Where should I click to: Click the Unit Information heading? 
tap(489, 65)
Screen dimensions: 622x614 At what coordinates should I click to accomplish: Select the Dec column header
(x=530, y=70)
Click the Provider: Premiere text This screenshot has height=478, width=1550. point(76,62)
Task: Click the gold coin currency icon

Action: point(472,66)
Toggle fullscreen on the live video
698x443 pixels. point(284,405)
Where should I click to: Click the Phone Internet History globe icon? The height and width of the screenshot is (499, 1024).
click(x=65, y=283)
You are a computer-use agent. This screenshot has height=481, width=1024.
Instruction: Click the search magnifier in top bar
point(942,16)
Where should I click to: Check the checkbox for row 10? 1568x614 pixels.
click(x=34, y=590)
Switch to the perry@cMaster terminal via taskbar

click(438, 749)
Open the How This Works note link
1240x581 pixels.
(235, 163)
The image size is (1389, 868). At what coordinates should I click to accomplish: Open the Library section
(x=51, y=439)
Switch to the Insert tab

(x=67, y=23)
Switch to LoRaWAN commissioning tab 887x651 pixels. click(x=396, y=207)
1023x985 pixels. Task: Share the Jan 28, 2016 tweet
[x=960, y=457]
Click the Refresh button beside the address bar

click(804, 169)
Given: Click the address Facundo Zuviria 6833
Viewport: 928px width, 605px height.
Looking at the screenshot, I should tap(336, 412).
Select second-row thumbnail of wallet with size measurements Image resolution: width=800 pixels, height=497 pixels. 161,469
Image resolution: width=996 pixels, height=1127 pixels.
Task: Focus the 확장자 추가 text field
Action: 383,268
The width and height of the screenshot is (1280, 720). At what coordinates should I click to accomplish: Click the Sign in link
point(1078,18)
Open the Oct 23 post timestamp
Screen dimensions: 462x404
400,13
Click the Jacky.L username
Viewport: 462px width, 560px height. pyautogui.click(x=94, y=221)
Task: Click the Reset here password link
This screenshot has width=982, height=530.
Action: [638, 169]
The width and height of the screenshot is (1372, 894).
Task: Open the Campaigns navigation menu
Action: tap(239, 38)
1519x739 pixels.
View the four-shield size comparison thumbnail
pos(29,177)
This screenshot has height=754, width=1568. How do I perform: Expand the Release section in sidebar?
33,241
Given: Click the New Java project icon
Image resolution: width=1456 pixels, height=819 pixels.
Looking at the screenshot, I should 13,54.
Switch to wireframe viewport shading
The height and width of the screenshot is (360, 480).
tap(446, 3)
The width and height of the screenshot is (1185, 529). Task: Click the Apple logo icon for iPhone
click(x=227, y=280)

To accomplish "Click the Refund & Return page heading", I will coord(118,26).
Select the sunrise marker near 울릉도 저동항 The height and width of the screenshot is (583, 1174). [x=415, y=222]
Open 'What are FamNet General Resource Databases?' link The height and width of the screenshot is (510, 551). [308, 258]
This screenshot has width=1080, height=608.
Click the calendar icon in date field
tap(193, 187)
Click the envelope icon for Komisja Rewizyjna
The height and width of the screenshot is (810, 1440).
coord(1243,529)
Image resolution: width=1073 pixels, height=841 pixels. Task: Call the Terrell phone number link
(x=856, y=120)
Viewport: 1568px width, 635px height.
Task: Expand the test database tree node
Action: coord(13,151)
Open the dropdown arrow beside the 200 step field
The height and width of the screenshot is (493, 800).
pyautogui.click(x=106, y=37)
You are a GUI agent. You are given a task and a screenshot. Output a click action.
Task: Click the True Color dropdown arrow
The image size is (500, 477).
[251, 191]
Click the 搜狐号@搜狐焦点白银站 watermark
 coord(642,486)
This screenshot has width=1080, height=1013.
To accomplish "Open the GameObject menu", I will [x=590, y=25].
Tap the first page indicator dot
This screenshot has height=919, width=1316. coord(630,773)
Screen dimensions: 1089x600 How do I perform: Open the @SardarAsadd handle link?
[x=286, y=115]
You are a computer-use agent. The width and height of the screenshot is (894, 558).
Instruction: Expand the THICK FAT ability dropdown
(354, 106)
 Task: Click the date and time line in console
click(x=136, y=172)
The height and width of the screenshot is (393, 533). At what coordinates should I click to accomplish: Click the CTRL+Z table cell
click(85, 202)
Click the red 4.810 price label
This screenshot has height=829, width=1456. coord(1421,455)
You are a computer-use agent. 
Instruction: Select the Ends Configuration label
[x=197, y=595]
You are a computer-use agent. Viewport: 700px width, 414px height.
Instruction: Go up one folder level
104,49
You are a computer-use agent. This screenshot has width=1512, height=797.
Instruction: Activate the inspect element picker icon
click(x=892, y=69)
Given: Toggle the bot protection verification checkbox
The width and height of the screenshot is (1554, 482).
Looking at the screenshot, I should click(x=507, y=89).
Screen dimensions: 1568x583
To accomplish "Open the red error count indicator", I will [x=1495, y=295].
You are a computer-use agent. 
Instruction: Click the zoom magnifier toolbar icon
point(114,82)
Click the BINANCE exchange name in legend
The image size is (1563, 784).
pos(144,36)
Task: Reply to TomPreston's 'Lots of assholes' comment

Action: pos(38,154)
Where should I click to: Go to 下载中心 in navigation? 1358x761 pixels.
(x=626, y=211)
★ ★ ★ ★ ★ ★ ★
## [PROBLEM STATEMENT]
Nothing but the lines from the one with "Instruction: Activate the" through the end of the data above should be repeated, each exactly as it stands.

## [FINISHED EXERCISE]
Instruction: Activate the inspect element picker icon
click(x=892, y=69)
Given: Toggle the bot protection verification checkbox
The width and height of the screenshot is (1554, 482).
Looking at the screenshot, I should click(x=507, y=89).
Screen dimensions: 1568x583
To accomplish "Open the red error count indicator", I will [x=1495, y=295].
You are a computer-use agent. 
Instruction: Click the zoom magnifier toolbar icon
point(114,82)
Click the BINANCE exchange name in legend
The image size is (1563, 784).
pos(144,36)
Task: Reply to TomPreston's 'Lots of assholes' comment

Action: pos(38,154)
Where should I click to: Go to 下载中心 in navigation? 1358x761 pixels.
(x=626, y=211)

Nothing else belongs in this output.